Santo Yosafat, Uskup dan Martir
Rabu, 12 November 2025
Lukas 17:11-19
11 Dalam perjalanan-Nya ke Yerusalem Yesus menyusur perbatasan Samaria dan Galilea. 12 Ketika Ia memasuki suatu desa datanglah sepuluh orang kusta menemui Dia. Mereka tinggal berdiri agak jauh 13 dan berteriak: "Yesus, Guru, kasihanilah kami!" 14 Lalu Ia memandang mereka dan berkata: "Pergilah, perlihatkanlah dirimu kepada imam-imam." Dan sementara mereka di tengah jalan mereka menjadi tahir. 15 Seorang dari mereka, ketika melihat bahwa ia telah sembuh, kembali sambil memuliakan Allah dengan suara nyaring, 16 lalu tersungkur di depan kaki Yesus dan mengucap syukur kepada-Nya. Orang itu adalah seorang Samaria. 17 Lalu Yesus berkata: "Bukankah kesepuluh orang tadi semuanya telah menjadi tahir? Di manakah yang sembilan orang itu? 18 Tidak adakah di antara mereka yang kembali untuk memuliakan Allah selain dari pada orang asing ini?" 19 Lalu Ia berkata kepada orang itu: "Berdirilah dan pergilah, imanmu telah menyelamatkan engkau."
Butir-butir
Permenungan
- Tampaknya, orang dapat amat bergembira karena bebas dari derita berat berkepanjangan. Layaklah kalau dia mengadakan syukuran.
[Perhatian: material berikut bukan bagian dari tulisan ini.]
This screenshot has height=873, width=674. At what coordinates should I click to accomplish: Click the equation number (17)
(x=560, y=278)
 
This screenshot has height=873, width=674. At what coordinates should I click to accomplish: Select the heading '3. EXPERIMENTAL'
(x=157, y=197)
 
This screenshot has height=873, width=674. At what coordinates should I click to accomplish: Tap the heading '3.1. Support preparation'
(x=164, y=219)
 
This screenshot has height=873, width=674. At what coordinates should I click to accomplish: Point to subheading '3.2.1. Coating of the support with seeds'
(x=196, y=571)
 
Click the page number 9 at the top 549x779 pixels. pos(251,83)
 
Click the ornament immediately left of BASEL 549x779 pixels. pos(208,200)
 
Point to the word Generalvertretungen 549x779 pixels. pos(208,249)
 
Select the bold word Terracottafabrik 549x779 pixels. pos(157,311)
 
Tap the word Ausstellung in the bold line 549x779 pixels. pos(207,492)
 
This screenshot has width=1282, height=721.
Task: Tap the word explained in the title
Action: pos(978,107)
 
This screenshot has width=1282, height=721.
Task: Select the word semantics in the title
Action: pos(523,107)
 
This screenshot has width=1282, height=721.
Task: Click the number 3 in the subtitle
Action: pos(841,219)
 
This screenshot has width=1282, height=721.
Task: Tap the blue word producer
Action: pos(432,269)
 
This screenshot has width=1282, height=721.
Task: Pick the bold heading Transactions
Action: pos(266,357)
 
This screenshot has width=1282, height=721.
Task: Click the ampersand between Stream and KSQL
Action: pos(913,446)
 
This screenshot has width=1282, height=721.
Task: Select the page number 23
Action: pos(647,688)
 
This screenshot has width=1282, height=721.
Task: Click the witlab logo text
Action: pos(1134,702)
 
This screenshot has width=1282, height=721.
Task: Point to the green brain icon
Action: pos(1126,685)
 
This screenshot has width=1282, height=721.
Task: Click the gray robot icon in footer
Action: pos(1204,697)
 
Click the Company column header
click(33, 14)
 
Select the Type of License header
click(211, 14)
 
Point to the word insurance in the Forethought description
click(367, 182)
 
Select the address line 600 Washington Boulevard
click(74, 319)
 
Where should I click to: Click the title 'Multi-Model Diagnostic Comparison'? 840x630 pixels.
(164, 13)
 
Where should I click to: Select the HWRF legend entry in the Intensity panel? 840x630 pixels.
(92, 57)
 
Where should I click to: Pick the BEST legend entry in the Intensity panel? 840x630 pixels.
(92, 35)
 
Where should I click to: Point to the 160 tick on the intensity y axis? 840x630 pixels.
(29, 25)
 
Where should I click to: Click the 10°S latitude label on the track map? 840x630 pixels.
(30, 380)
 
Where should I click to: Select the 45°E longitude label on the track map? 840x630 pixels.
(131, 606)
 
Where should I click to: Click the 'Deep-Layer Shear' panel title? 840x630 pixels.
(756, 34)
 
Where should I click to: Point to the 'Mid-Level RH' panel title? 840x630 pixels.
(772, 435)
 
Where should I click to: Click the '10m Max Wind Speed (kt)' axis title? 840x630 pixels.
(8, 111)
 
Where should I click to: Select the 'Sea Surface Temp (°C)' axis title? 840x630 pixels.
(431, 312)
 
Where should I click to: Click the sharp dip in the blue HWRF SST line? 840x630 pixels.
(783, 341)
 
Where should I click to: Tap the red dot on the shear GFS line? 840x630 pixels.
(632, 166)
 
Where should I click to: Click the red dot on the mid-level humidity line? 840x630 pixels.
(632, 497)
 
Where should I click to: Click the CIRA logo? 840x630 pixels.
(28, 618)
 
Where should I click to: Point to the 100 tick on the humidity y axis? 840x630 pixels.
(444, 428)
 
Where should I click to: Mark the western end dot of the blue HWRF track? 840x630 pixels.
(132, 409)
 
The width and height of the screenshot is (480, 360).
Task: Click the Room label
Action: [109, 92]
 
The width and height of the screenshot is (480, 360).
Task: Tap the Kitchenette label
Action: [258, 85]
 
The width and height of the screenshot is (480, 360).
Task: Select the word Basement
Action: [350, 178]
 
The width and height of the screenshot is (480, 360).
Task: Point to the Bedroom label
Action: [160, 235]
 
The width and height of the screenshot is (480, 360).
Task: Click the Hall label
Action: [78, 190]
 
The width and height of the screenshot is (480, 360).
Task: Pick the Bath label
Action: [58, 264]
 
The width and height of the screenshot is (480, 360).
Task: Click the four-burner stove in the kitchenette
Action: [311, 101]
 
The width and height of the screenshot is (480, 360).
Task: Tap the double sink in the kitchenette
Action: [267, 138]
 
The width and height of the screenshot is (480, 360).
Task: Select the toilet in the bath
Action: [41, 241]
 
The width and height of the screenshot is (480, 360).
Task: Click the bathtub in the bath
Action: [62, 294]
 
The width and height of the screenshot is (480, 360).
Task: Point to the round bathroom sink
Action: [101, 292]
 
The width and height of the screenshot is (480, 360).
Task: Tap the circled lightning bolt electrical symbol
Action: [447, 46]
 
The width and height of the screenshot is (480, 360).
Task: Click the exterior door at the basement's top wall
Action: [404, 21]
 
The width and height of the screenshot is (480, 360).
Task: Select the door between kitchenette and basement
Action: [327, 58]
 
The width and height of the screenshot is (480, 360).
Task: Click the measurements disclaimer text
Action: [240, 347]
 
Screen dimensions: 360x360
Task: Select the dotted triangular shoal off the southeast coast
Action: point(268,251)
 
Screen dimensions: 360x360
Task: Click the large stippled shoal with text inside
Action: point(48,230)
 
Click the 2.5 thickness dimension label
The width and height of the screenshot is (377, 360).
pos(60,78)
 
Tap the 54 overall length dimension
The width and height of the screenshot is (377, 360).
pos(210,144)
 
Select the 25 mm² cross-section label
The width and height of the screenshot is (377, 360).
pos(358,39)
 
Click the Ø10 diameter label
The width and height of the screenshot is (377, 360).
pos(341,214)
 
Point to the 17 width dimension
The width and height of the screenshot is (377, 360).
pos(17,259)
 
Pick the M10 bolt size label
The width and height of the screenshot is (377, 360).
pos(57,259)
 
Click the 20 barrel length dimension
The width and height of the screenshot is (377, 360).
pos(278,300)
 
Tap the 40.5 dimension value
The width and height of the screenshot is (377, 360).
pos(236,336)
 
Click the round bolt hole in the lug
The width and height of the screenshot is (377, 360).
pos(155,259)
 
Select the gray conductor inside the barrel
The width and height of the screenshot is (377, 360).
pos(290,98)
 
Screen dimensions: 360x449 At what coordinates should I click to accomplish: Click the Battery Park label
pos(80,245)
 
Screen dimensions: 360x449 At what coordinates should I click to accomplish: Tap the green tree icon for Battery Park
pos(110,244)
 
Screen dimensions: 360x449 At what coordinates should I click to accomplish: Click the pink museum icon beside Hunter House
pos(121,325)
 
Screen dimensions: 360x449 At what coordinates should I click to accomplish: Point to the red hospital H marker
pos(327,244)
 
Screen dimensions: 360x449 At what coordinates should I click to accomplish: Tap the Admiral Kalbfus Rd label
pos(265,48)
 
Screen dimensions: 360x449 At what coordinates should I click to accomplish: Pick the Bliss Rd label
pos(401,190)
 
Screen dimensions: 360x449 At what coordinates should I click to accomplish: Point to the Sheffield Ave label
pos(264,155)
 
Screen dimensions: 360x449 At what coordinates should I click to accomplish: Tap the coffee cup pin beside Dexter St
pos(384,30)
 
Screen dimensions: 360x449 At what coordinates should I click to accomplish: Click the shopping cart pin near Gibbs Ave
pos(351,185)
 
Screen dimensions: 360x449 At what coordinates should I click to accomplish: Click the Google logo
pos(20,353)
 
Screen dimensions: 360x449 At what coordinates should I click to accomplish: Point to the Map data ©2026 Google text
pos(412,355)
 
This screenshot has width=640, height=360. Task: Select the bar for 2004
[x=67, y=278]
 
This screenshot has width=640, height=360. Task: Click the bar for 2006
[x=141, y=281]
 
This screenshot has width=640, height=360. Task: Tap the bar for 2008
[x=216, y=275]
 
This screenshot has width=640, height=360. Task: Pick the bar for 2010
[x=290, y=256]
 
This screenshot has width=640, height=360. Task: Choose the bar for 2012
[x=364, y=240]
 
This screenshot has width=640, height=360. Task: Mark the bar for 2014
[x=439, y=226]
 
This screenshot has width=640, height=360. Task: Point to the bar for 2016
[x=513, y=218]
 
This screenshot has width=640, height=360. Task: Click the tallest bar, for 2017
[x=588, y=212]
- Tampaknya, kalau memiliki harta lebih orang dapat mengundang banyak orang untuk pesta syukur. Kalau memiliki kedudukan sosial dia bisa mengundang orang-orang terhormat.
- Tetapi BISIK LUHUR berkata bahwa, bagi yang biasa bergaul akrab dengan kedalaman batin, sekalipun mendapatkan banyak tamu undangan bahkan hadir pula orang-orang terhormat ketika mengadakan syukuran karena bebas dari derita berat, orang baru sungguh-sungguh bersyukur kalau dilandasi oleh pengembangan kemesraan dengan relung hati yang mendengungkan pemuliaan pada Tuhan. Dalam yang ilahi karena kemesraannya dengan gema relung hati orang sadar bahwa kesejatian syukur adalah kebiasaan memuliakan Tuhan dalam nuansa batin.
Ah, yang namanya syukur itu ya pesta makan-makan.